EXERCISE SET:
- 1) Can you rewrite the paragraph of the burnout passage that begins "However, in mechanics" as a short bulleted list that keeps its main facts?
- 2) Resume the burnout passage after its final sentence and write the next part of the piece.

SOURCE PASSAGE:
--- --- ---

In 2023, 42% of workers reported feeling burned out, a statistic that had climbed steadily since 2020. But for senior leaders, the problem isn’t just the number of people burning out; it’s the type of people we are losing.

We are seeing seasoned veterans (the ones who usually “power through”) hitting a wall.

For years, the corporate narrative has treated burnout as a failure of individual resilience. We told leaders to “be like a duck” (calm on surface, paddling constantly underneath) or to simply practice better self-care. But when your highest performers start disengaging, it isn’t a resilience problem. It’s a physics problem.

The Myth of the “Lean” Organization

For decades, American business has been enamored with the “lean organization.” The goal was efficiency: remove the slack, tighten the timelines, and maximize output.

However, in mechanics, a system with zero slack is a system with zero shock absorption. When the Great Resignation hit, there was no buffer left. High performers like engineers and Scrum Masters stepped in to cover gaps, essentially “rescuing” the system. While heroic, this masked the structural fractures until the heroes themselves broke.

--- --- ---

STUDY MATERIAL:
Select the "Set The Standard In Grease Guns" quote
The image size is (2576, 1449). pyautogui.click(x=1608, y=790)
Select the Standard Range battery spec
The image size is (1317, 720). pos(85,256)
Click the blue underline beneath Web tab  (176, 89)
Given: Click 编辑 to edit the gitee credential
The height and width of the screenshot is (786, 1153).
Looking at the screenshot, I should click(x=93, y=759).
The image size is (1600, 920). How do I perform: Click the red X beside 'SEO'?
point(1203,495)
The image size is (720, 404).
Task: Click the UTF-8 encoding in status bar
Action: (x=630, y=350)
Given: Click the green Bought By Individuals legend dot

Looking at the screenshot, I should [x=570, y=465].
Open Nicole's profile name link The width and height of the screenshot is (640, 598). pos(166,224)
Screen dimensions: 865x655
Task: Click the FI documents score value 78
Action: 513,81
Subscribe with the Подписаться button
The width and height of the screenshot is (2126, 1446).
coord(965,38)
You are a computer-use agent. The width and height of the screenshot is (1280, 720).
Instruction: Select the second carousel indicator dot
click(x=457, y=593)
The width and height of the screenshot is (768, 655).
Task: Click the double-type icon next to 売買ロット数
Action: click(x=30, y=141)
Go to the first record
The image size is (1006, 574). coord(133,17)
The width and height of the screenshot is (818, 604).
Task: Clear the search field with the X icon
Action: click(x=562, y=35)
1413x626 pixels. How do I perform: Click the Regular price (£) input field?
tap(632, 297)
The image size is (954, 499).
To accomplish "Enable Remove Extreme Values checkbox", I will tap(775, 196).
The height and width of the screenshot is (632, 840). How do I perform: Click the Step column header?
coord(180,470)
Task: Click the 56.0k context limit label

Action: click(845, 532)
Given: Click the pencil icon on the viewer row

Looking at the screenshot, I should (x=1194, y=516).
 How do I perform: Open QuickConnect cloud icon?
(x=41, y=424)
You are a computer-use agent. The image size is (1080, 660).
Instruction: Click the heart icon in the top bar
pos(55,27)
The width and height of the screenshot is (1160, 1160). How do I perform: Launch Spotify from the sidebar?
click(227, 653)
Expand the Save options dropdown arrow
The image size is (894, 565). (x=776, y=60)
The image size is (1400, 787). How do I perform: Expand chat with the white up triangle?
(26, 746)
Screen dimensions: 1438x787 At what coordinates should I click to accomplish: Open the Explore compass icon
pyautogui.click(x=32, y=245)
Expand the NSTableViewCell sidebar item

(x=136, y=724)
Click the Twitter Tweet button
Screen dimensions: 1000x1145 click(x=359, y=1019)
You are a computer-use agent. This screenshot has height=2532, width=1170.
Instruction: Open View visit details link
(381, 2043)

--- --- ---

RESULTS OF THE EXERCISE:
- 1)
- In mechanics, a system with zero slack has zero shock absorption.
- When the Great Resignation hit, no buffer was left.
- High performers, such as engineers and Scrum Masters, covered the gaps and essentially "rescued" the system.
- This was heroic, but it hid the structural fractures until those heroes broke.

- 2)
The Science: Demands vs. Resources

We need to upgrade our operating model from “stoic endurance” to Sustainable Performance.

According to the Job Demands-Resources (JD-R) model, one of the most validated frameworks in organizational psychology, burnout is not caused simply by hard work. High pressure is sustainable if it is matched by high resources.

Burnout occurs when Demands outweigh Resources for a sustained period.

When we cut “inefficiencies” like administrative support, redundant staff, or “buffer time” between projects, we are often stripping away the very resources that allowed your people to handle the high demands.

The Executive Function Deficit

Why should a bottom-line-focused leader care? Because burnout is a biological impairment. It creates a functional deficit in the prefrontal cortex, the area of the brain responsible for strategic planning, emotional regulation, and complex decision-making.

A burned-out leader isn’t just “tired.” They are cognitively compromised. They are more likely to make impulsive decisions, struggle with nuance, and fail to anticipate risks.

The Leader’s New Role: Resource Architect

Prioritizing mental health doesn’t mean lowering your standards. It means securing the supply lines for your team’s energy.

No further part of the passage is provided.